→ **AVAILABLE DATA**
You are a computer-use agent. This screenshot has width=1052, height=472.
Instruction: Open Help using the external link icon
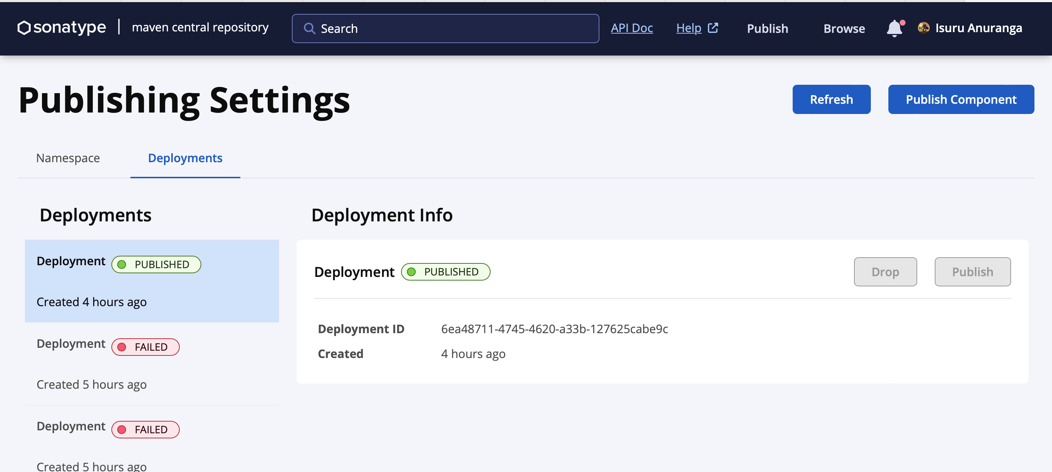[x=713, y=27]
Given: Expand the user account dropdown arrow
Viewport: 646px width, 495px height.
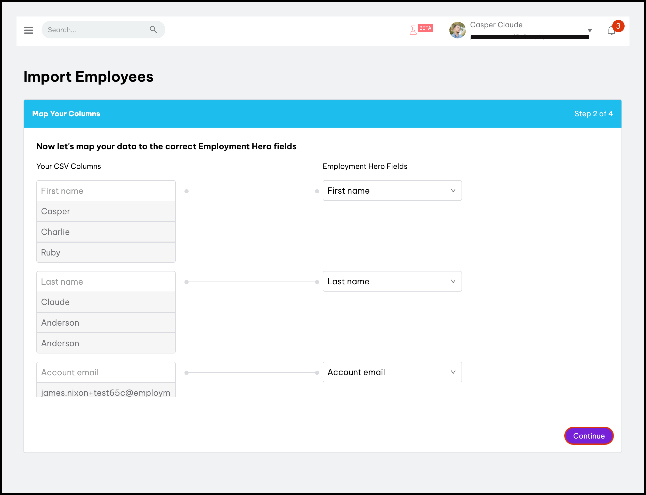Looking at the screenshot, I should [x=590, y=30].
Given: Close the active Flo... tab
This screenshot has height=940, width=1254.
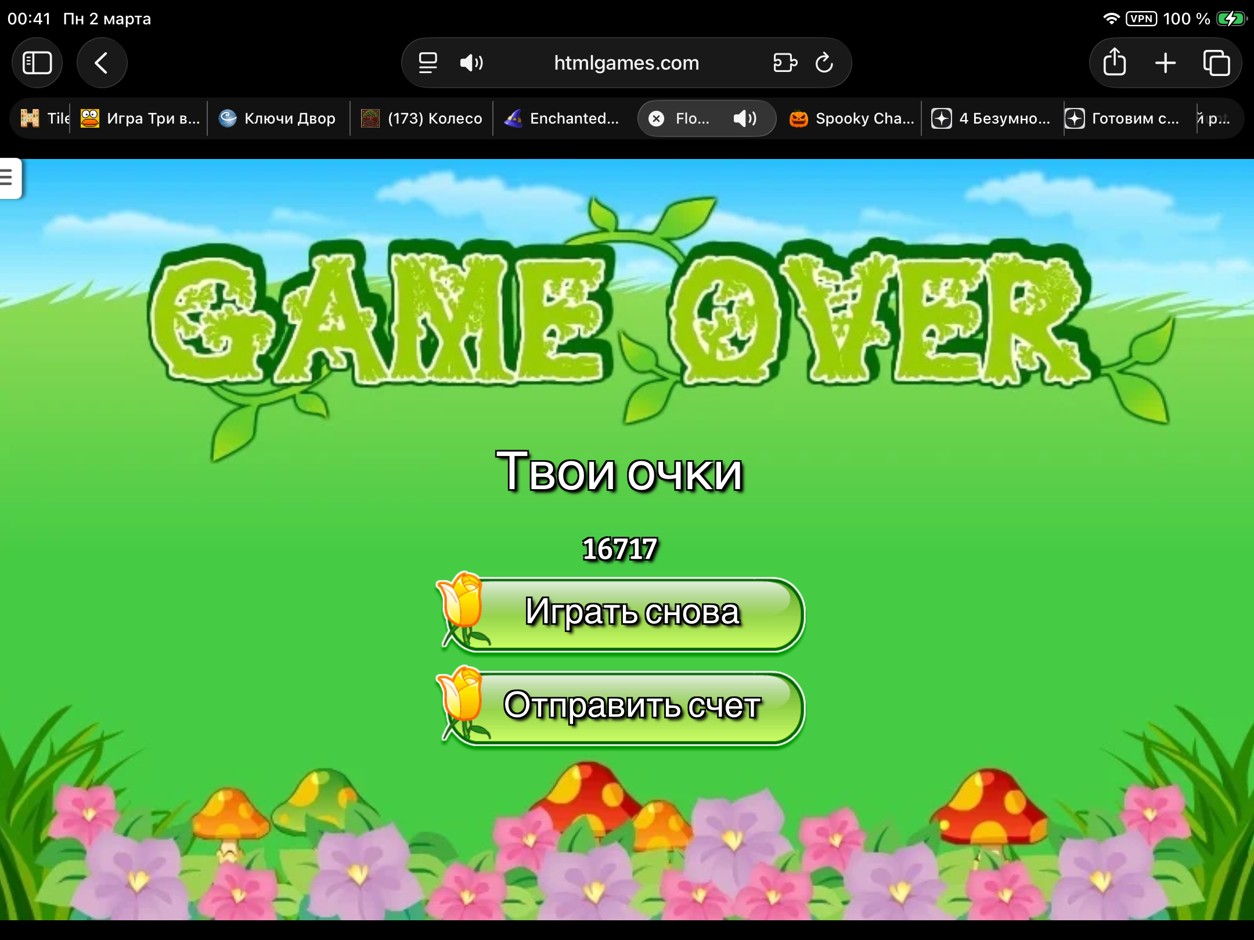Looking at the screenshot, I should point(656,119).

→ **ABOUT THIS EXERCISE**
Please return every record above exactly, but leave out the pictures.

→ **SOLUTION TO THIS EXERCISE**
You are a computer-use agent. This screenshot has width=1052, height=472.
Instruction: Open Help using the external link icon
[x=713, y=27]
Given: Expand the user account dropdown arrow
Viewport: 646px width, 495px height.
Looking at the screenshot, I should [x=590, y=30].
Given: Close the active Flo... tab
This screenshot has height=940, width=1254.
Looking at the screenshot, I should point(656,119).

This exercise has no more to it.